Exercise description
Copy each line of the data exactly. Leave nothing out.

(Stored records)

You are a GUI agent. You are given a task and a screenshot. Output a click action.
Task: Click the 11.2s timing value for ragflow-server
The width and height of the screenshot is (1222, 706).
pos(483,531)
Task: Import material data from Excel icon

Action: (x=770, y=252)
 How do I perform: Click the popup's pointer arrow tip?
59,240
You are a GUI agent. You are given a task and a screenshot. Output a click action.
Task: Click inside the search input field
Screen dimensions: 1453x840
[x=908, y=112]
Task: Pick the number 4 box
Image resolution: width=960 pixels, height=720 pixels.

Solution
You are a GUI agent. You are given a task and a screenshot. Output a click action.
Task: Click the 11.2s timing value for ragflow-server
The width and height of the screenshot is (1222, 706).
pos(483,531)
Task: Import material data from Excel icon

Action: (x=770, y=252)
 How do I perform: Click the popup's pointer arrow tip?
59,240
You are a GUI agent. You are given a task and a screenshot. Output a click action.
Task: Click inside the search input field
Screen dimensions: 1453x840
[x=908, y=112]
Task: Pick the number 4 box
Image resolution: width=960 pixels, height=720 pixels.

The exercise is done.